Problems and tasks:
1. Quote the article on calcium and osteoporosis word for word, from "Annalien Turner of" to "treats, she explained.", inclusive.
2. According to the article on calcium and osteoporosis, until what age do people build bones?

Document text:
####################

WINDHOEK – A registered dietician has stressed the importance of taking in enough calcium because it reduces the chance of developing osteoporosis when older.
Annalien Turner of Eat Clean Namibia dieticians told New Era recently that drinking sugary beverages including soft drinks has become more common. These drinks are no longer consumed just as treats, she explained.
“We think we should drink soft drinks every day but we shouldn’t. We should drink water every day and milk is also important for the bones,” said Turner.
She said that people who do not take in enough calcium run the risk of developing osteoporosis, a medical condition in which the bones become brittle and fragile from loss of tissue, typically as a result of hormonal changes or deficiency of calcium or vitamin D.
“You build bones until you are 35 years old and from there you lose bones so if you don’t take in enough calcium you run the risk of developing osteoporosis,” said Turner.
Sher said osteoporosis is a silent disease.

####################

Data extract:
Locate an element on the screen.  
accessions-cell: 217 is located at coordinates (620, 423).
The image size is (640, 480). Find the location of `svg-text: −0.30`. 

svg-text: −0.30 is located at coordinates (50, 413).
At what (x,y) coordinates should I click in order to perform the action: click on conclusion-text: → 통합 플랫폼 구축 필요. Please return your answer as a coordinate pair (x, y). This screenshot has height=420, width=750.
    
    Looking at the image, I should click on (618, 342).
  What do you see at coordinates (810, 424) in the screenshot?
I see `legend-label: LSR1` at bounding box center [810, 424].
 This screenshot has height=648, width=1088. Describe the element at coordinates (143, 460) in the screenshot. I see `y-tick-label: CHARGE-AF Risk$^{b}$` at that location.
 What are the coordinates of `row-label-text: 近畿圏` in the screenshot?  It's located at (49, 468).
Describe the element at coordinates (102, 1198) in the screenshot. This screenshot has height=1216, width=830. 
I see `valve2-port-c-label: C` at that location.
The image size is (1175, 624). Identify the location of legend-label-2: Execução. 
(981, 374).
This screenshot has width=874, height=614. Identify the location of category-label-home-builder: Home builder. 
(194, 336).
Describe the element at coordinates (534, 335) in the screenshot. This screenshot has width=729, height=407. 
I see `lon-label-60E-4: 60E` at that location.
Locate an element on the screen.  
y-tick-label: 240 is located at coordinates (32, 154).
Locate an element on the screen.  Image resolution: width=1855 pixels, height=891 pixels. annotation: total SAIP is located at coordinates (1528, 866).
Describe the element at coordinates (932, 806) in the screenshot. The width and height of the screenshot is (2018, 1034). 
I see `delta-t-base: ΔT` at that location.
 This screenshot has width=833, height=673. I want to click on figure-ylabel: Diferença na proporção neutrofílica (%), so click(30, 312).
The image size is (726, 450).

####################

Answers by task:
1.
Annalien Turner of Eat Clean Namibia dieticians told New Era recently that drinking sugary beverages including soft drinks has become more common. These drinks are no longer consumed just as treats, she explained.

2. Until they are 35 years old.